Proposed ticker symbols Common stock: Not known Warrants: Not known Units: Not known
Common shares to be outstanding subsequent to IPO: 10,000,000
Shares to be held by public shareholders: 8,000,000
Shares held by insiders: 2,000,000
Percentage held by public shareholders: 80.0%
Gross proceeds being raised: $48,000,000 Net proceeds to be held in escrow: $42,400,000 Escrowed proceeds per share applicable to future public shareholders: $5.30
Date of IPO: N/A Date of original filing: July 8, 2005
Current stock price Common stock: N/A Warrants: N/A Units: N/A
Insider shares: 2,500,000 shares purchased at $.025 per share. Total proceeds: $50,000.
Restrictions on insider shares: The shares will remain in escrow until the earlier of three years, the liquidation of the company, or the consummation of an acquisition.

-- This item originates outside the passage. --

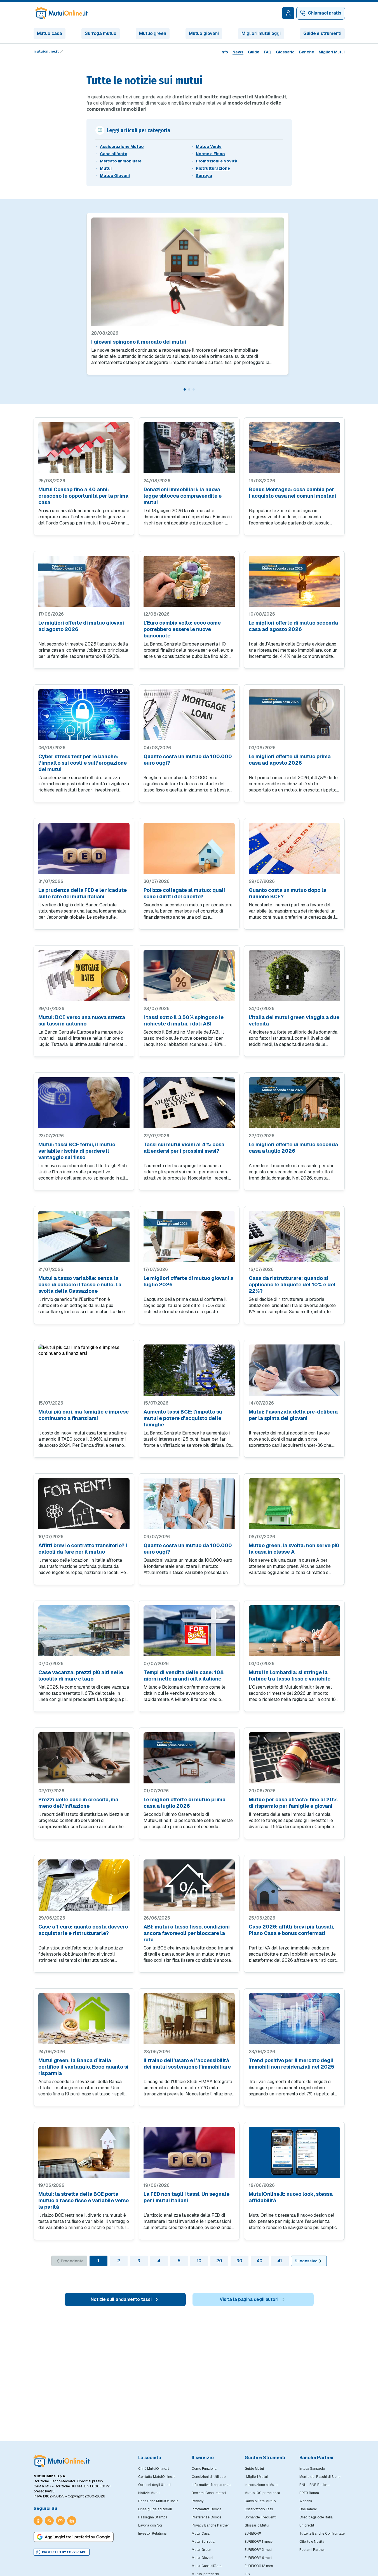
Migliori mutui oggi (261, 33)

Other insider requirements: None.
Description of business: We are a Delaware blank check company incorporated on February 2, 2005, in order to acquire, through a merger, capital stock exchange, asset acquisition or other similar business combination, an operating business in the healthcare industry.

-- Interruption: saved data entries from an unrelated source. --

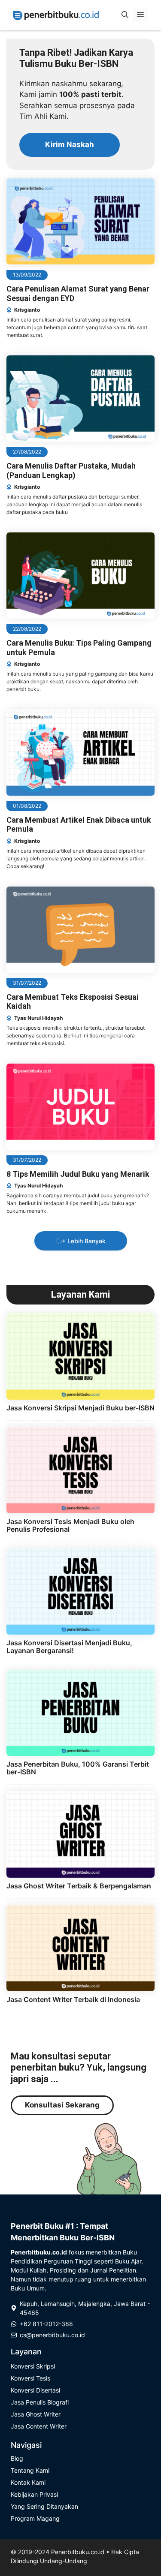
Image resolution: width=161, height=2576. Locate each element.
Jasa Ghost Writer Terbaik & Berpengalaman (78, 1886)
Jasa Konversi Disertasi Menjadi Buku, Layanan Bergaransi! (69, 1646)
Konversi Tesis (30, 2378)
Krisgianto (27, 310)
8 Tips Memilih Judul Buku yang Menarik (77, 1173)
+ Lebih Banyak (84, 1240)
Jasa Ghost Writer (36, 2414)
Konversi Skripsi (33, 2366)
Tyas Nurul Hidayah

Biographical information for significant officers: John J. Klobnak has been the chairman of our board of directors and president since our inception in February 2005. Mr. Klobnak is currently a private investor. He also is a strategic partner invested in two of the Strategic Partners Funds managed by SV Life Sciences, one of the world’s largest healthcare venture capital firms. He served as chairman and chief executive officer of Laser Vision Centers, Inc., (NASDAQ: LVCI) an international provider of excimer lasers and related equipment and services from July 1988 to May 2002. From 1990 to 1993 he served as Laser Vision’s chairman, president and chief executive officer. During his tenure at Laser Vision Centers, he was responsible for the company’s initial public offering conducted in April 1991 as well as the company’s subsequent public and private financings, its five acquisitions, its growth in sales to over $100 million and the ultimate sale of the company in August 2001, via merger with a major competitor, TLC Vision Corporation (NASDAQ: TLCV). Following the merger, Mr. Klobnak served as vice chairman of the board of TLC Vision until August 2004. In 1999, Mr. Klobnak was named Entrepreneur of the Year, in an annual competition conducted by Ernst and Young. He graduated from Southern Illinois University at Edwardsville with a bachelor of arts degree in mass communications and political science. He was named that institution’s “Alumnus of the Year” in 1998. Mr. Klobnak also serves on the board of directors of Better Living Communities, a non-profit corporation providing low-income housing in St. Louis, Missouri.